[MATERIAL FOR THIS TASK Boundary: Start]

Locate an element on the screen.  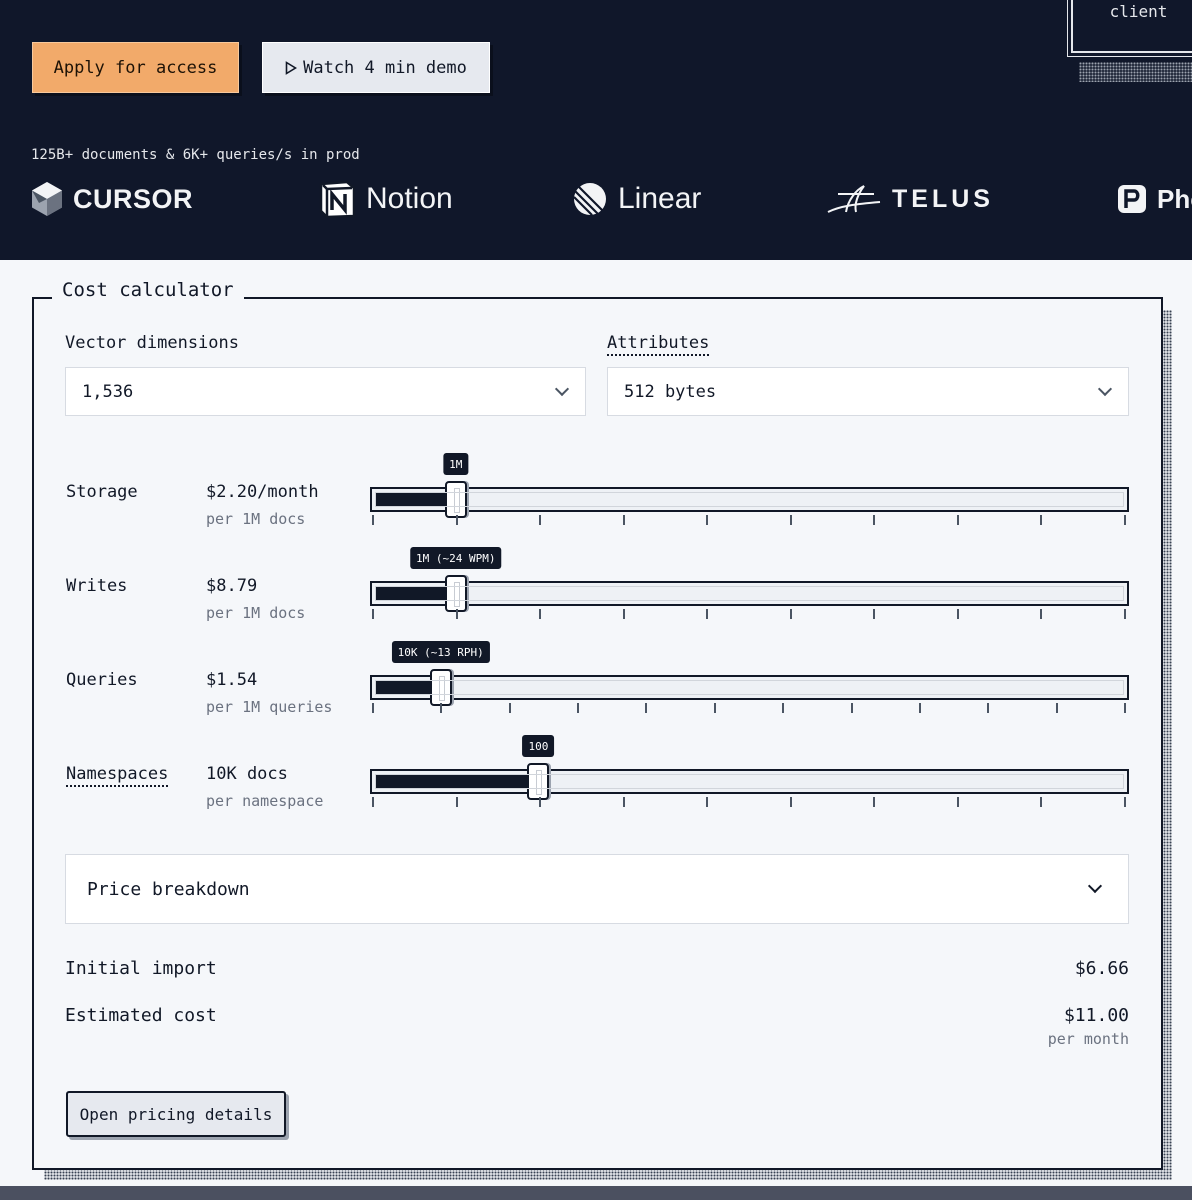
estimated-cost-period: per month is located at coordinates (1088, 1039).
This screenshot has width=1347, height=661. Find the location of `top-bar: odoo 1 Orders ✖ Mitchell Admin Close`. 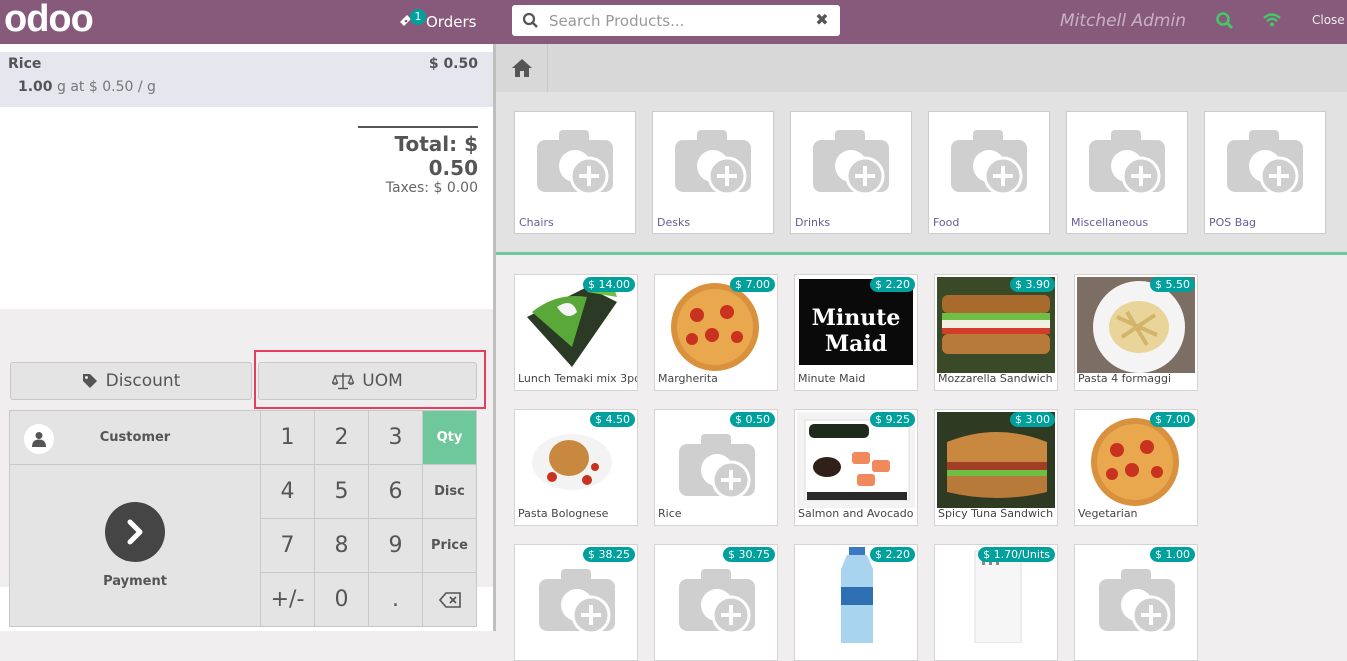

top-bar: odoo 1 Orders ✖ Mitchell Admin Close is located at coordinates (674, 22).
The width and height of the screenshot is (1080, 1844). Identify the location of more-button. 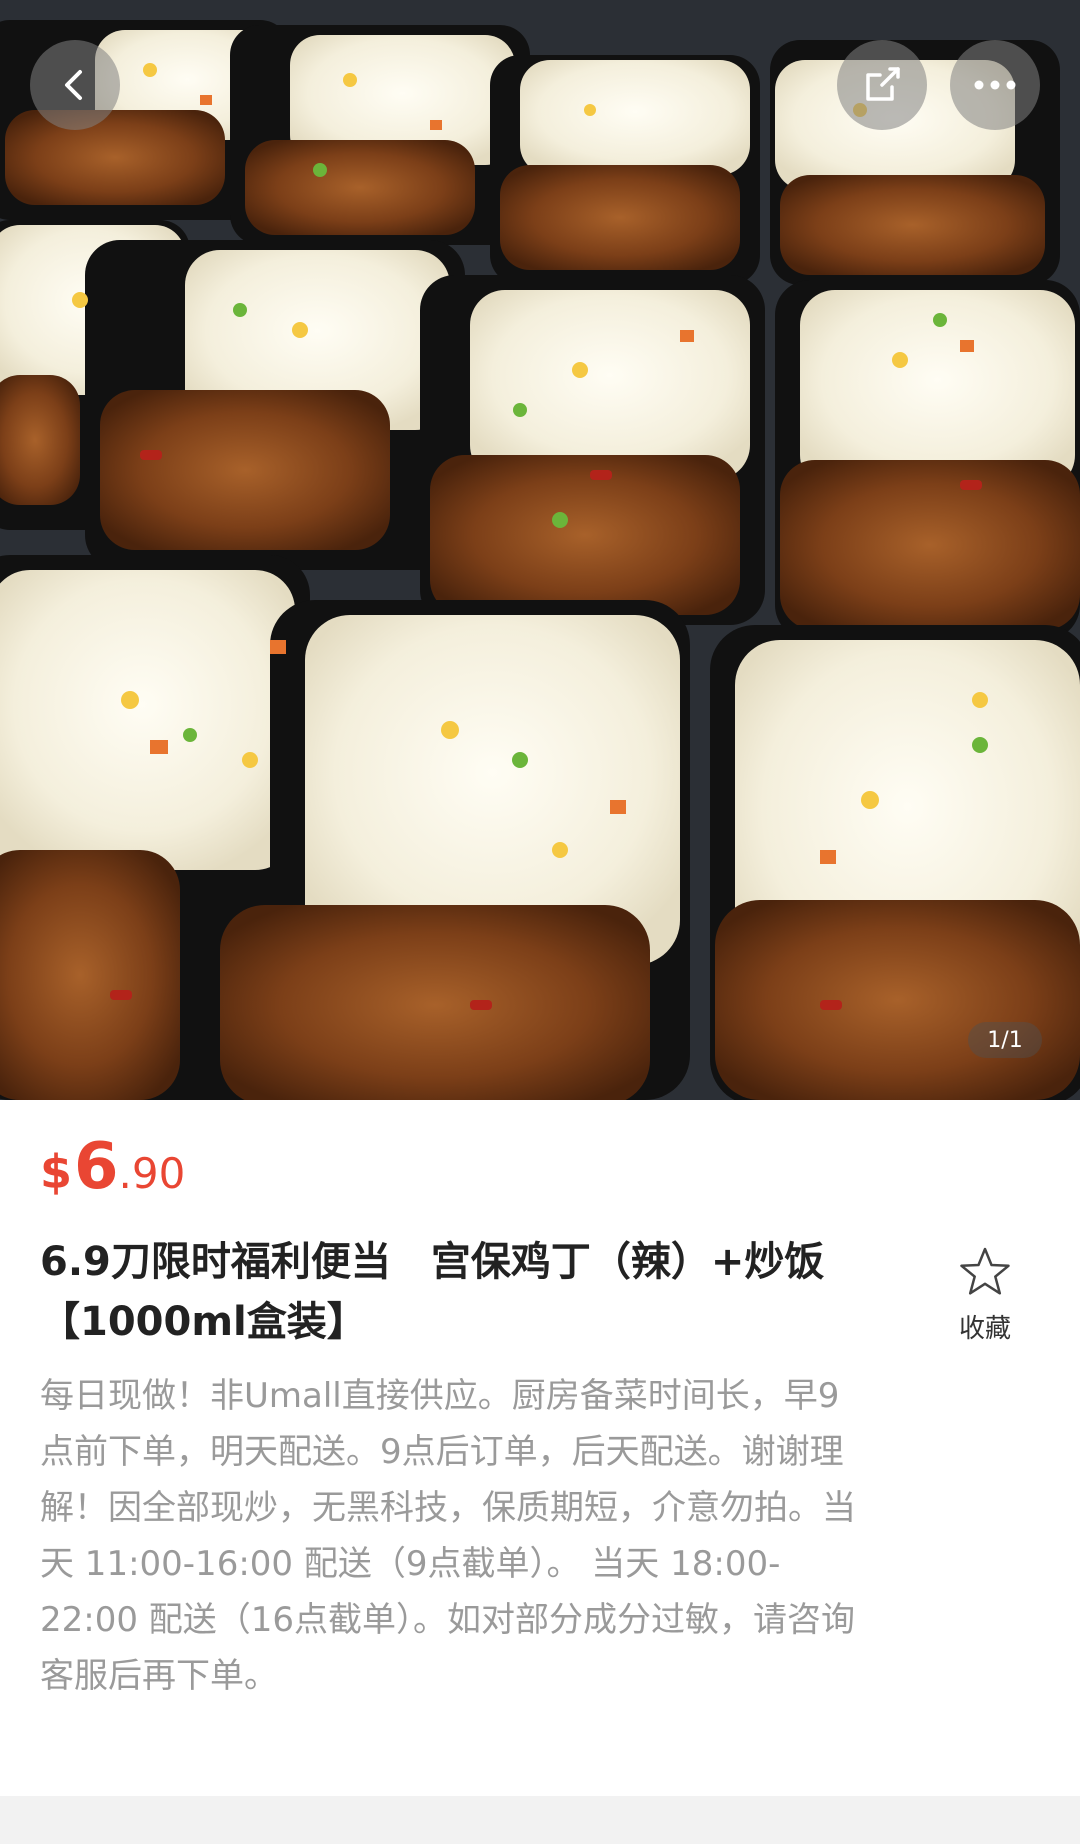
(995, 85).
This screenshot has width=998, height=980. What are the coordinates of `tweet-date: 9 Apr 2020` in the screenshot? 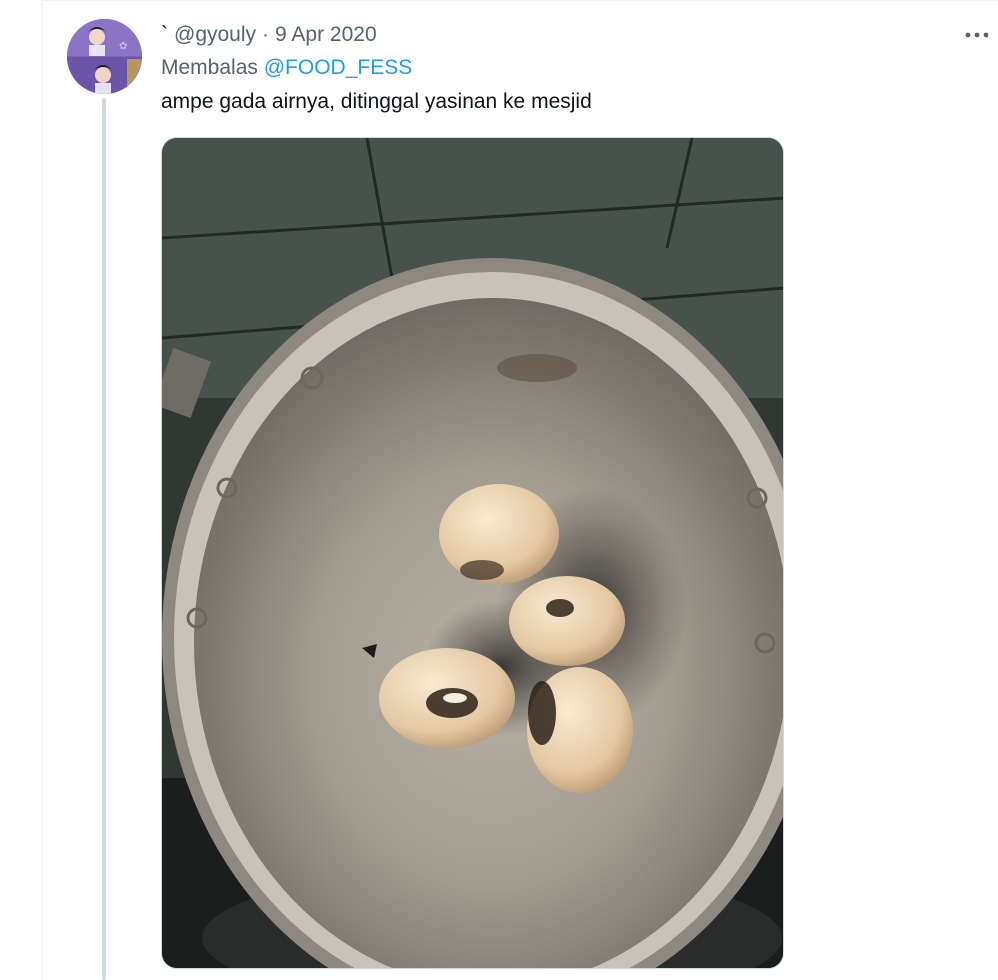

[MATERIAL FOR THIS TASK Boundary: End]

TASK DESCRIPTION —
Lay out every line of the records above as a numbered list, skipping any blank lines. Omit the pictures from your answer.

SOLUTION TO THIS TASK —
1. Locate an element on the screen.  
2. estimated-cost-period: per month is located at coordinates (1088, 1039).
3. This screenshot has width=1347, height=661. Find the location of `top-bar: odoo 1 Orders ✖ Mitchell Admin Close`. 
4. top-bar: odoo 1 Orders ✖ Mitchell Admin Close is located at coordinates (674, 22).
5. The width and height of the screenshot is (1080, 1844). Identify the location of more-button. 
6. (995, 85).
7. This screenshot has width=998, height=980. What are the coordinates of `tweet-date: 9 Apr 2020` in the screenshot? 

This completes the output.